** start Page excerpt **

I would love more training nights! I'm hoping that my squadron (807) will have more. Thats just my thoughts though and don't think that a lot of people from my squadron will agree.


----------



## wannabe SF member (28 Dec 2007)

More training nights? No.
Longer ones? Yes.

Provided of course that they are on the weekend.


----------



## Burrows (30 Dec 2007)

I'm quite fond of my weekends.


----------



## yoman (2 Jan 2008)

Kyle Burrows said:
			
		

> I'm quite fond of my weekends.


I've given half of mine up to cadets every week...


----------



## Moggie (2 Jan 2008)

Background Info on CFAO 49-6 :  (Emphasis is mine)

** end Page excerpt **

◆ What this exercise asks:
(1) In the forum thread, what condition does wannabe SF member set for longer training nights?
(2) Repeat the stretch of the forum thread from "I would love" through "squadron will agree." word for word.

** start Dataset **

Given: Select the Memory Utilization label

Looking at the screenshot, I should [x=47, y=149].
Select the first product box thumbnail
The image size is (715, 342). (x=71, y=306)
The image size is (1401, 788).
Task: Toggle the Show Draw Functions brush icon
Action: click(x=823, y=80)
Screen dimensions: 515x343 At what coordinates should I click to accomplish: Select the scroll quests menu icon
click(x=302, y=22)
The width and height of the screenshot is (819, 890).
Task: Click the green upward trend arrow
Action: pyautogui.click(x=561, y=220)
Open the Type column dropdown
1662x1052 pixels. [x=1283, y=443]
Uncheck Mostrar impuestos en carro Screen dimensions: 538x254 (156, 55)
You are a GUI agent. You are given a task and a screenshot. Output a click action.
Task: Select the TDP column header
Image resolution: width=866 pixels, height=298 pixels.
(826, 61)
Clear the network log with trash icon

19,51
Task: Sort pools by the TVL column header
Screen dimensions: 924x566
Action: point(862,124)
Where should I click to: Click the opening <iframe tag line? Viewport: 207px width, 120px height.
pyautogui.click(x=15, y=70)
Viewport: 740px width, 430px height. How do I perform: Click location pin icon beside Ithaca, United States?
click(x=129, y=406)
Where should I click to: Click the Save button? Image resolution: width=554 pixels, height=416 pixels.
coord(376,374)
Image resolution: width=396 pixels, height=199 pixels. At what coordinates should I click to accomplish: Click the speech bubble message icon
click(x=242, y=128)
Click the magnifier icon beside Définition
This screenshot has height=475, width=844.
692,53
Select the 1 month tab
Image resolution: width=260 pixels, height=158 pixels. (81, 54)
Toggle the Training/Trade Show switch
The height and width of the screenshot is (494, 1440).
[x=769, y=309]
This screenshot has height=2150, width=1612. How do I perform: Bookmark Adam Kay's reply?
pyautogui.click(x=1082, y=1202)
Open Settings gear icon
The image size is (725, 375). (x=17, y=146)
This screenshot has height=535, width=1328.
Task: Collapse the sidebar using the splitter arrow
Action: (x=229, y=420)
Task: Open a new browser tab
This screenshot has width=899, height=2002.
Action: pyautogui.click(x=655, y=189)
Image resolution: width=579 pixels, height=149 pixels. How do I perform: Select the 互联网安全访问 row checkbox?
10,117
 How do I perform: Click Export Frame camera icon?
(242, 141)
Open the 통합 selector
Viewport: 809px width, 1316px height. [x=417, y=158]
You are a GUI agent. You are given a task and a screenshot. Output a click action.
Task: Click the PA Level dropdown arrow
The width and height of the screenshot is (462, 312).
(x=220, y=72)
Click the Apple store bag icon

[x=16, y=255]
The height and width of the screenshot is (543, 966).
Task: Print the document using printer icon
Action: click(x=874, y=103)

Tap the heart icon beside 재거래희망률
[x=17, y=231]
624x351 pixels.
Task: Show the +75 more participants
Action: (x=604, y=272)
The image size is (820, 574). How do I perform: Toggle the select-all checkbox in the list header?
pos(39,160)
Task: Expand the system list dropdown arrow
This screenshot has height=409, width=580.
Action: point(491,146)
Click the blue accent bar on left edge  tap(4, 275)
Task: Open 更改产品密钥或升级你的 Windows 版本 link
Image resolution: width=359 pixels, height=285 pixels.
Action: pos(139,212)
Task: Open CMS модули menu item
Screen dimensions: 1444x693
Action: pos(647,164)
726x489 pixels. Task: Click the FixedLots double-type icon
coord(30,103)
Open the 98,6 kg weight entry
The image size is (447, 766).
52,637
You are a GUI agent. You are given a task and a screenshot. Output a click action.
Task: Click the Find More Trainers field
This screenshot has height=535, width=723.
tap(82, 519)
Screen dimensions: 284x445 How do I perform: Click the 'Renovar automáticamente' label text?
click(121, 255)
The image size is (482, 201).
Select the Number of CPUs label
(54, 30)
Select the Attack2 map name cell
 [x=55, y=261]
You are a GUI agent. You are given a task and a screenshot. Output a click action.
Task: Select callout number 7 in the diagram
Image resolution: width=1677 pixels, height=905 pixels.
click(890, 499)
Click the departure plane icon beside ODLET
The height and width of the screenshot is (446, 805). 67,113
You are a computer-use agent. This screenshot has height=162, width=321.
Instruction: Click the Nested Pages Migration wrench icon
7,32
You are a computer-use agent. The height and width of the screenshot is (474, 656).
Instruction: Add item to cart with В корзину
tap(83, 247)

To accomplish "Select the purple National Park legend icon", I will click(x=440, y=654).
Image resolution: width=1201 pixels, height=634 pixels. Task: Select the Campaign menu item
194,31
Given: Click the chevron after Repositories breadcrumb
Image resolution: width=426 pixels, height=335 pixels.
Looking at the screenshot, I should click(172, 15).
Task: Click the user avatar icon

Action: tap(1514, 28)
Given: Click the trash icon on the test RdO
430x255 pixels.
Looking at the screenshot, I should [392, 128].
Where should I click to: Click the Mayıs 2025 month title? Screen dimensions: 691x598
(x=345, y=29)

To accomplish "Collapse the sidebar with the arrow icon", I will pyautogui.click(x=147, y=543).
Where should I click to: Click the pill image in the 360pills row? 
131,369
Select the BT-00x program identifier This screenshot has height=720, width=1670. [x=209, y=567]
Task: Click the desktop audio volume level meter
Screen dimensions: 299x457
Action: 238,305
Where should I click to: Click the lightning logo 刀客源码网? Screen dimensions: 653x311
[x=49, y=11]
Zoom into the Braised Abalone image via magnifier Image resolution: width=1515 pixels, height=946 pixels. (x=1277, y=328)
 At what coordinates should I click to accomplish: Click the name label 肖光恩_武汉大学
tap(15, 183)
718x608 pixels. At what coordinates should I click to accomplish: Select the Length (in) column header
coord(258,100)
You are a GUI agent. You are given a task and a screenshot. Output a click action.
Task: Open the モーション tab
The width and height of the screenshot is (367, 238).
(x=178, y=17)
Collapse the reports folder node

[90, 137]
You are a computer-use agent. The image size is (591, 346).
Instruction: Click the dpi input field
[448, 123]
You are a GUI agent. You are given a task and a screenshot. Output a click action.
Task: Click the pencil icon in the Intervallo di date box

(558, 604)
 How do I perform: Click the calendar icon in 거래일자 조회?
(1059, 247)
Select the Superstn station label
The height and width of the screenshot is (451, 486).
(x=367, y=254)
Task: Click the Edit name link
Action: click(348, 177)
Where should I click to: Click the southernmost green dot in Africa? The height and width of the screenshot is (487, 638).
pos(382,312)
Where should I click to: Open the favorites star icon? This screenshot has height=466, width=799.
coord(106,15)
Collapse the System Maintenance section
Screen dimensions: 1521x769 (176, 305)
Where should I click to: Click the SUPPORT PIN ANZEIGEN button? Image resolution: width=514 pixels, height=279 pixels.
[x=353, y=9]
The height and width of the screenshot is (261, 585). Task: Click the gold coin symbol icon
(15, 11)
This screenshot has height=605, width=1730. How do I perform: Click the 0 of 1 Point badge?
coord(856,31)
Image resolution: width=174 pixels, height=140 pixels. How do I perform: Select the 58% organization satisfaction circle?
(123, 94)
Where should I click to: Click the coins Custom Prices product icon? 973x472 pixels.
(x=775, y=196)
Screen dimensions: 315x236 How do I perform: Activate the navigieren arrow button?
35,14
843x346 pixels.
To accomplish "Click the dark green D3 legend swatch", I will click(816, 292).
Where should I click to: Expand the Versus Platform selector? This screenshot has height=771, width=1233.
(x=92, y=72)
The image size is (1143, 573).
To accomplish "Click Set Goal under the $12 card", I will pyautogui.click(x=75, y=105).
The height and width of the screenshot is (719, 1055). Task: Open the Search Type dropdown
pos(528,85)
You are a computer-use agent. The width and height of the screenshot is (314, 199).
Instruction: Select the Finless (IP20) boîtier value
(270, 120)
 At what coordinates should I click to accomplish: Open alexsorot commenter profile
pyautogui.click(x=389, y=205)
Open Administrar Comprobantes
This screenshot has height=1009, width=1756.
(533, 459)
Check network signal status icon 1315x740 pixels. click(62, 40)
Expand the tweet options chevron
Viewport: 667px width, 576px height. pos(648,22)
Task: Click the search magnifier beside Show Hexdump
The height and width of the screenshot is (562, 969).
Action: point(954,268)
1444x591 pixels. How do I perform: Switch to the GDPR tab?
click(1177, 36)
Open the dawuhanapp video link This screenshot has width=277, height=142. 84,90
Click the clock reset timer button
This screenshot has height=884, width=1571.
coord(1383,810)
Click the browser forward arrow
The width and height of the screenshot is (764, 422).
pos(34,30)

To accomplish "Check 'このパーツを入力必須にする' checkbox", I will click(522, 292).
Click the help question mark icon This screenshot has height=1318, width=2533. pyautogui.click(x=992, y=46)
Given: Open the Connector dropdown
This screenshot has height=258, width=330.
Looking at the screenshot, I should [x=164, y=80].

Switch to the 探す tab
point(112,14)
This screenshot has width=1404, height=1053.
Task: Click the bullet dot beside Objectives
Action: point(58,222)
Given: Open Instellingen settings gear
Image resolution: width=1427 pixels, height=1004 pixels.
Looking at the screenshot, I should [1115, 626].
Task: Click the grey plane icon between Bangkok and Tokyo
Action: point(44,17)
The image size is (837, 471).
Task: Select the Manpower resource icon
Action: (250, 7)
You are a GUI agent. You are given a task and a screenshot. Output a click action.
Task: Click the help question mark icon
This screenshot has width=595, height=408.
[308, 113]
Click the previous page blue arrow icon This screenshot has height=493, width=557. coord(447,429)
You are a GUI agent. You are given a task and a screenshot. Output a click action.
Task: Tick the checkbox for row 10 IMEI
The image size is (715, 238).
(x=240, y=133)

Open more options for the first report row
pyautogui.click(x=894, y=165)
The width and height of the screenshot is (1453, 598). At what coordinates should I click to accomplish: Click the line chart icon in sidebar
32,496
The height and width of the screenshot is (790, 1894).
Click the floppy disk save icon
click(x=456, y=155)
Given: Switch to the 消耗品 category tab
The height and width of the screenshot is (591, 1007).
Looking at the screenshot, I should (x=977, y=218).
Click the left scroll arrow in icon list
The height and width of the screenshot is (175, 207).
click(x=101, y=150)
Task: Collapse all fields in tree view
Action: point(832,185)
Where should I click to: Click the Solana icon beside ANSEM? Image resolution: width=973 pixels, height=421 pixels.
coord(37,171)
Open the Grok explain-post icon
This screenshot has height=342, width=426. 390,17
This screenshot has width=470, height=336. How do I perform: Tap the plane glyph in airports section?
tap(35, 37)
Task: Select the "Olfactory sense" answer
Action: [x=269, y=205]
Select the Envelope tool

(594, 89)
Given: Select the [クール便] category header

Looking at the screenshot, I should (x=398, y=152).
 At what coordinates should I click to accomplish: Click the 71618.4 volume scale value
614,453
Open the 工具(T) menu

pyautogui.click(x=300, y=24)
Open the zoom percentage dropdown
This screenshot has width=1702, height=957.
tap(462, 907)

** end Dataset **

◆ Solutions to the problems:
(1) They must be on the weekend.

(2)
I would love more training nights! I'm hoping that my squadron (807) will have more. Thats just my thoughts though and don't think that a lot of people from my squadron will agree.